Alfredo J. Gonçalves *
"E agora, José? / a festa acabou, / a luz apagou, / o povo sumiu, / a noite esfriou, / e agora, José? / E agora, você? / Você que é sem nome, / que zomba dos outros, / você que faz versos, / que ama, protesta, / e agora, José?"
Poucas vezes o poema de Carlos Drummond de Andrade serviu tão bem para exprimir um sentimento nacional de abatimento e decepção. O sonho do "meu Brasil hexa campeão", cantado por milhões de bocas e corações, converteu-se em pesadelo. De imediato, é necessário deixar claro que qualquer sentimento deve ser visto com respeito e reverência, mais ainda quando se estende a todo território nacional e à alma da imensa maioria dos brasileiros e brasileiras. A regra é jamais brincar ou jogar com o sofrimento e as lágrimas alheias, sejam quais forem suas motivações. Dor, fome e solidão costumam ser três irmãs gêmeas, que não podem esperar.
Feita essa ressalva, o desencanto da "seleção canarinho" na Copa do Mundo, e ainda por cima dentro da própria casa, levanta uma série de interrogações sem resposta. Interrogações dos mais diversos enfoques e pontos de vista. Deixando de lado os questionamentos e críticas sobre a tática, técnica e estratégia do futebol propriamente dito, deslocamos o eixo do problema para outra pergunta não menos importante. Até que ponto, ou em que maneira, os resultados do campeonato mundial poderão influenciar os destinos da política e da economia brasileiras?
A pergunta nos parece tanto mais válida, quando nos damos conta que estamos em plena campanha eleitoral para a Presidência da República, os governos estaduais e outros cargos de caráter legislativo. De alguma forma, a autoestima dos torcedores mais aguerridos, e do povo brasileiro em geral, viu-se abalada pelas derrotas sofridas. Não terá tal sentimento um reflexo sobre a autoestima dos cidadãos eleitores que logo serão chamados às urnas? Afinal de contas, os "torcedores" e os "eleitores" constituem uma coisa só. Por ouro lado, convém não esquecer que a relação entre o esporte e a política econômica jamais será mecânica e automática, mas sempre permeada por inúmeros fatores.
Passada a euforia da onda verde e amarela, apagadas as luzes e silenciados os aplausos ou vaias, sufocados os gritos de "gol" - agora, José, é preciso descer das arquibancadas. Deixar o estádio, desligar a "telinha", guardar a bandeira nacional e voltar à rotina diária. E então reemergem, por trás da fumaça passageira dos fogos e da alegria e/ou tristeza, a condição real da saúde e educação públicas, do transporte coletivo e da segurança, do déficit habitacional e do trabalho e relações trabalhistas.

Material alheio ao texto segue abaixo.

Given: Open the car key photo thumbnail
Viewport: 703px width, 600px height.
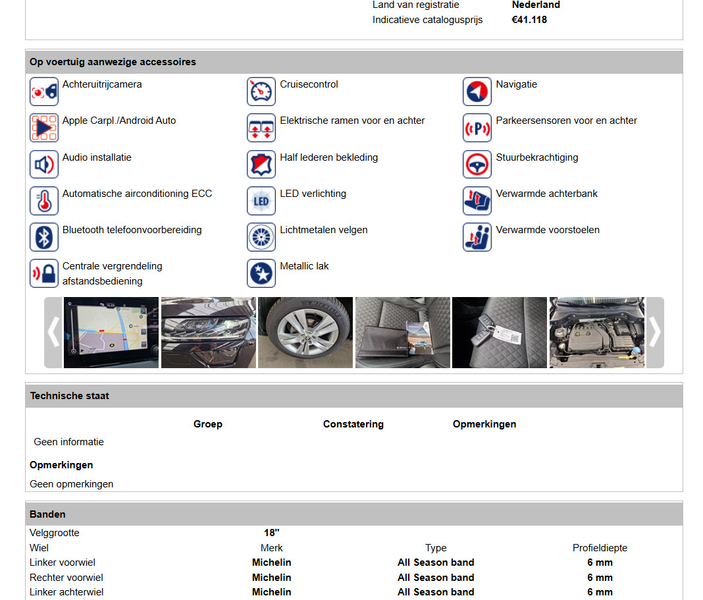Looking at the screenshot, I should (x=499, y=332).
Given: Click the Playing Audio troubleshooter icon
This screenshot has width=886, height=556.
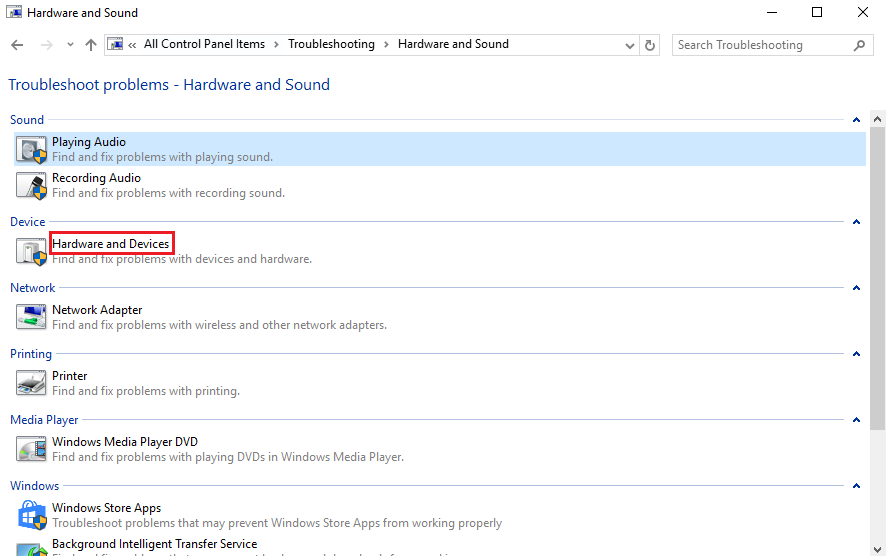Looking at the screenshot, I should [x=32, y=150].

O confronto entre os gastos para a realização da Copa do Mundo e os gastos com as políticas públicas já foi feito e refeito por inúmeros analistas esportivos e político-sociais. O mesmo vale para o contraste entre, de um lado, o padrão Fifa na infraestrutura do evento internacional e, de outro, a precariedade dos serviços essenciais à população de baixa renda. Nas análises e críticas, torna-se mais ou menos evidente que a tomada de decisões se direciona quase sempre a privilegiar a elite que mora no topo da pirâmide social, em detrimento dos que habitam o andar inferior.
Agora, José, trata-se de por os pés no chão, entrar num outro tipo de jogo, desta vez político, e responder com o voto a tantas interrogações. Desnecessário lembrar que a participação de todos e de cada um torna-se decisiva para um programa sério, de longo prazo e consequente de mudanças urgentes e necessárias. Mudanças profundas, estruturais, econômicas, e não apenas na superfície das marés políticas (ou politiqueiras). Mudanças que efetivamente retomem nas mãos o "piloto manual" da gigantesca nave Brasil, para dar-lhe um rumo justo, solidário, social e ecologicamente sustentável, deixando para trás o tempo em que a política econômica parecia navegar sob as regras férreas do "piloto automático" do mercado total, no contexto da economia globalizada e neoliberal.
Roma, Itália, 13 de julho de 2014
* Alfredo J. Gonçalves é Conselheiro e Vigário Geral dos Missionários de São Carlos.